JARVISION is a multimodal desktop assistant with four main capabilities:

Capability	How
Voice input	Say "Jarvis" to wake it, then speak your command. Powered by OpenAI Realtime API.
Browser automation	Gives multi-step instructions to a vision model using IBM watsonx that plans and executes web tasks inside a real Chrome window via Hermes.
Local speech output	Responds in natural speech using Kokoro ONNX — fully on-device, no cloud, no latency.

Example flow:

You say "Jarvis, search YouTube for cats"
JARVISION parses the intent, generates a step plan, and shows it on screen
Pinch to confirm
Jarvis opens YouTube, clicks the search box, types "cats", and presses Enter — narrating each step aloud

How we built it

Component	Technology
Desktop shell	Electron + React
Voice I/O	OpenAI Realtime API (bidirectional WebSocket)
Intent planning	GPT-4o — text → structured action plan JSON
Browser automation	Playwright + Flask + Qwen 3.5 4B via Featherless API (Jarvis server on port 5001)
Vision planning	Vision model using IBM Watsonx
Speech-to-text	Whisper.cpp + custom WebSocket wrapper
Text-to-speech	Kokoro ONNX (runs locally)
Containerization	Docker

Challenges we ran into

The main challenge we faced was integrating all of our services into a single cohesive system. Our application relied on multiple components—including the voice service, text-to-speech (TTS), speech-to-text (STT), and the Electron desktop environment, which introduced complexity when connecting everything together. In particular, handling CORS issues and ensuring that all endpoints would communicate reliably on different operating systems was difficult.

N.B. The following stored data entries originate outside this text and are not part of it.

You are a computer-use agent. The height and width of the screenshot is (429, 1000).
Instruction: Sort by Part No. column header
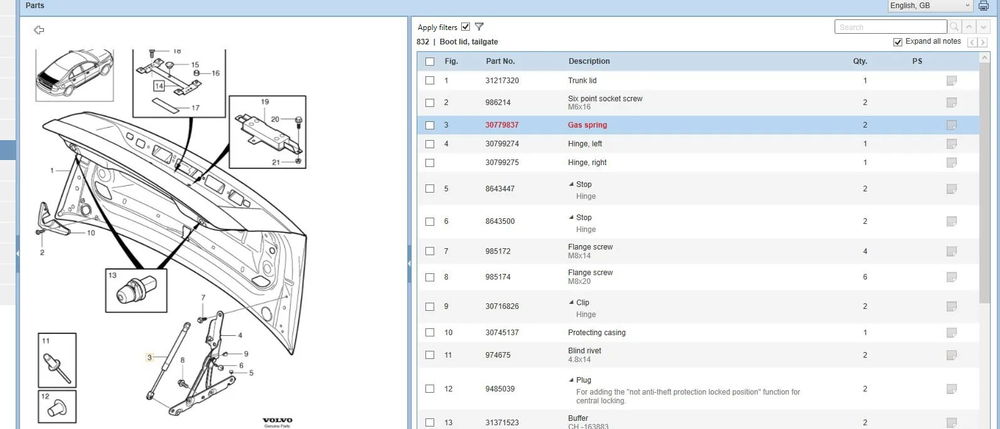[x=500, y=61]
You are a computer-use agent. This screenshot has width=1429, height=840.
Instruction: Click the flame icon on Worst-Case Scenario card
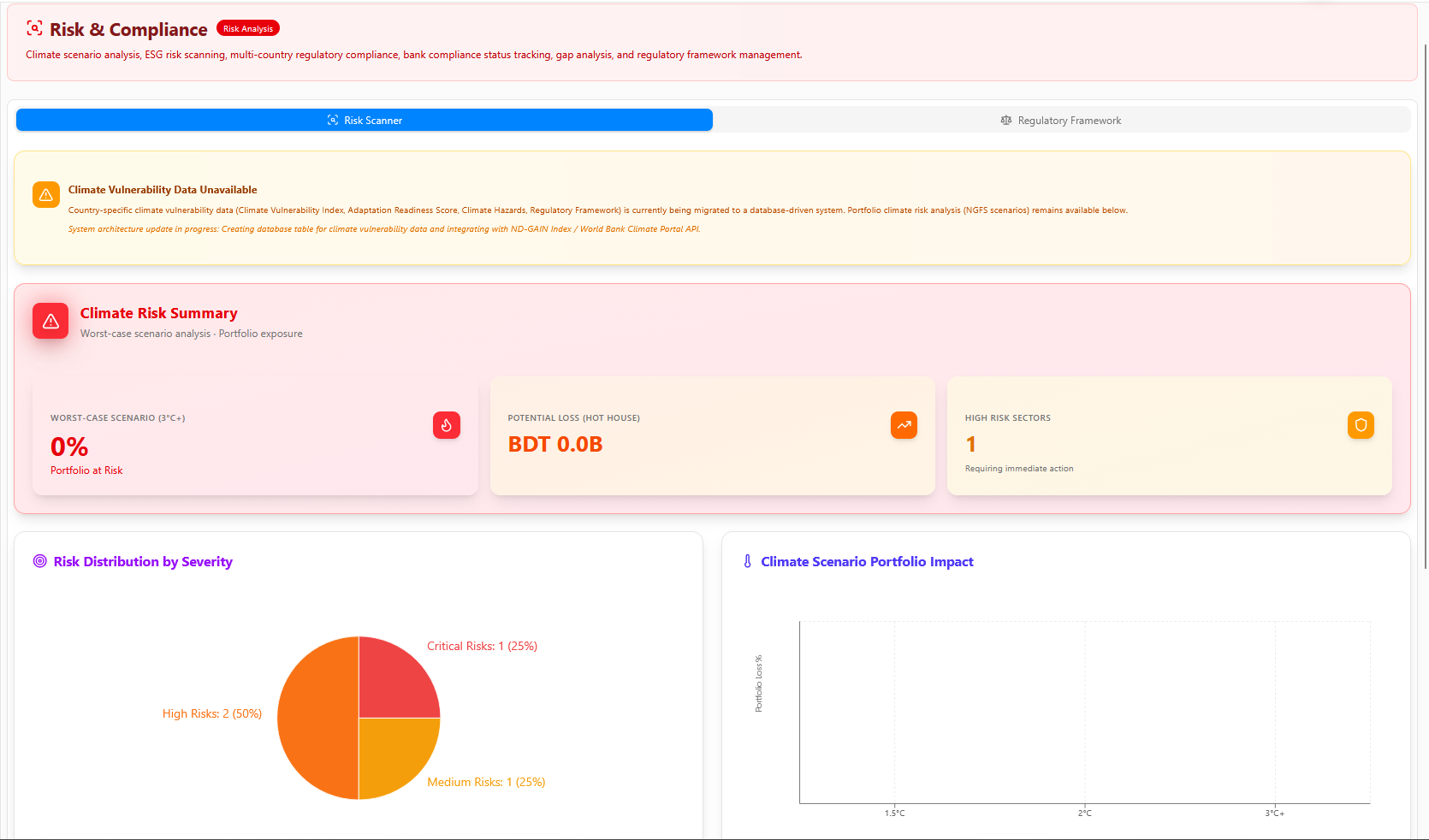[x=447, y=425]
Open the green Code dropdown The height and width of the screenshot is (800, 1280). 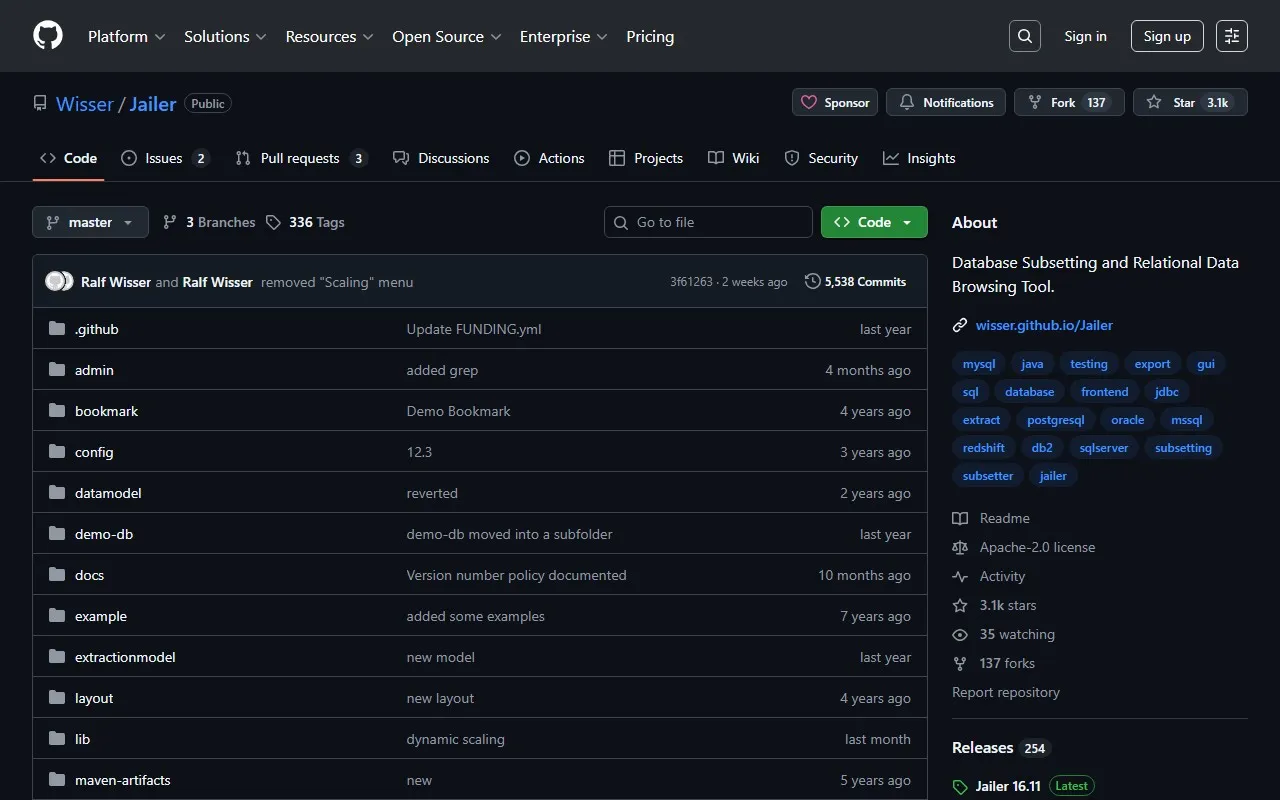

Accomplishments that we're proud of

We successfully built a working MVP that integrates all core components of the system. The application captures audio, processes it through STT, generates responses using LLMs, and returns output via TTS, forming a fully connected pipeline across multiple services. We are most proud that our assistant is actually able to directly interact with and respond to on-screen content, demonstrating the practical potential of our project.

What we learned

Through this project, we gained hands-on experience working with new technologies such as Electron for desktop applications, Kokoro for voice processing, Whisper for speech-to-text, and various large language models. We also learned how to design and connect distributed services, handle CORS and API communication issues, and debug complex, multi-service architectures. This experience strengthened our understanding of full-stack integration and exposed us to real-world challenges in building multimodal systems.

What's next for JARVISION

We believe in grand visions, which is why the next evolution of Jarvision is a fully functioning assistant that can sit next to you. Once we iron out the logistics of a physical body, we can bring Jarvision into life with the power of the mind.